All that preservation and organization, of course, is a means to an end. The Wolfson's holdings are accessible to everyone, from the professional documentarian to the average schmo who walks in off the street. And it is this emphasis on public access that distinguishes the Wolfson from other film storehouses.

"Anybody can walk in looking for anything," says Davidson, adding that the center gets about 25 visitors per month. The archive doesn't charge for viewing any footage that already has been transferred to videotape; the public is welcome to make copies of Wolfson holdings for personal use (there is about a $50 to $75 charge for this service, depending upon the amount of staff assistance required). "It's like the library itself. We don't pass judgment or censor anything. We don't care if someone wants to go back in the footage and see what happened on their birthday, or when they were in the Orange Bowl parade, or appeared on the Skipper Chuck show." (As long as you make an appointment, he emphasizes.) By the same token, says Davidson, "If anybody has film that might be of cultural or historical value -- especially home movies from the Twenties and Thirties -- and is willing to deposit it here, we'll restore it and make them a videotape for free."

As Ron Simon, senior curator at the Museum of Television and Radio in New York, puts it: "The Wolfson serves as a model where people can bring in their own testimony and add it to history, like a video town hall."

Yet while the Wolfson itself emphasizes community exposure and public access, the repository's sterling national reputation owes more to word of mouth generated by professionals such as news organizations, documentary filmmakers, and other archives. Toronto-based filmmaker Ron Mann made use of the Wolfson Center in assembling Twist, his 1992 documentary about the dance craze. "People think there's a warehouse somewhere where our whole history is held, but that just isn't true," laments Mann, who maintains regular contact with Davidson.

Other Wolfson beneficiaries include ABC, PBS, the BBC, and HBO Sports. Estefan Productions came calling when they put together Gloria Estefan's "Mi Tierra" video; so did Mira Nair, for the upcoming feature currently being filmed in Miami, The Perez Family. When filmmakers seek footage depicting the Bay of Pigs invasion, the Cuban Missile Crisis, the 1968 and 1972 Republican presidential conventions, the Mariel boatlift, the Liberty City riots, or the first Clay-Liston fight, they contact the Wolfson.

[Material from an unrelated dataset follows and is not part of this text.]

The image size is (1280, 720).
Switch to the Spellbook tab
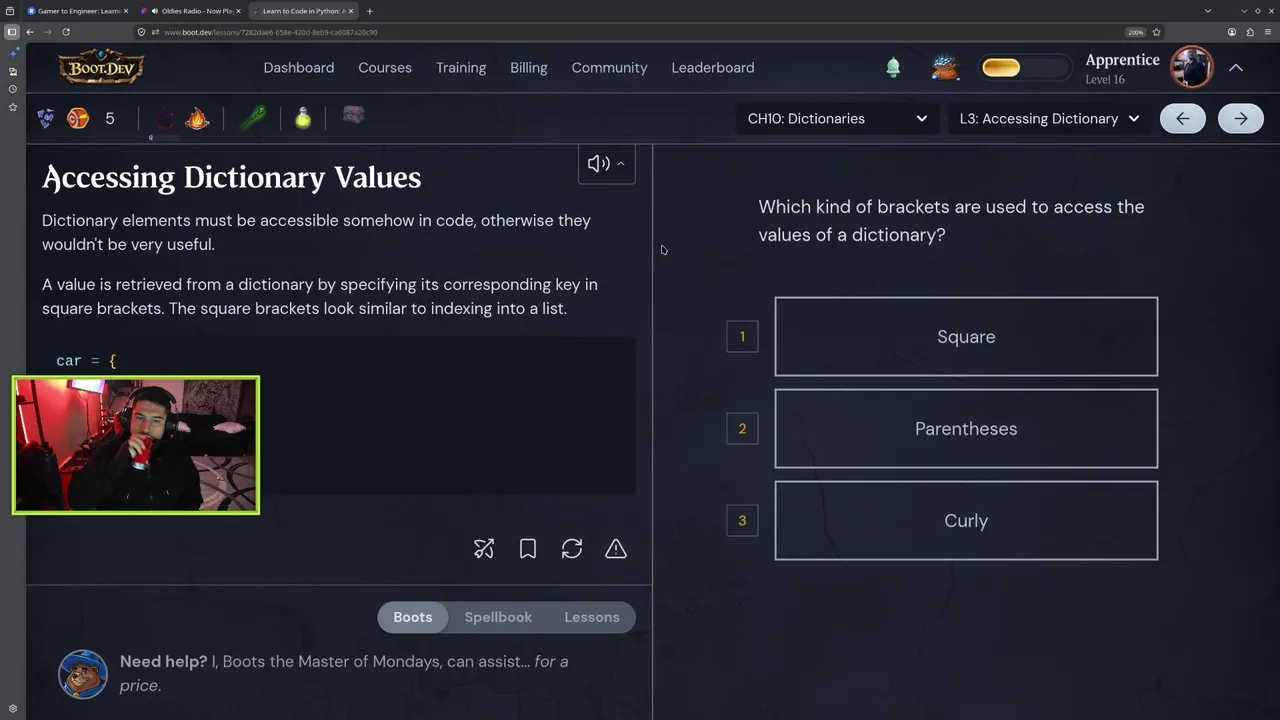[x=498, y=617]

"I can go to the big archive houses in New York and around the world and get the big headlines, the big picture, the broad brush strokes that give us a sketch of the story," said Elizabeth Deane in a speech to the audience gathered for the fifth-annual Wolfson Center Film and Video Awards (which recognize excellence in film and video programs that are about Florida or that are produced within the state) in June of last year. "But we have to come to places like the Wolfson to fill in the details. And this is often where we find the things that make a film sing -- make the story we're telling really memorable," continued Deane, a native South Floridian and producer of some of the most-watched programs in PBS history, including the documentary miniseries Nixon and The Kennedys. "We'll track down people who have appeared in a news story we see at the Wolfson years after that story happened -- people we wouldn't even have known about if we hadn't found them in this archive. It gives our work subtlety -- the light and shadow that fill out the picture."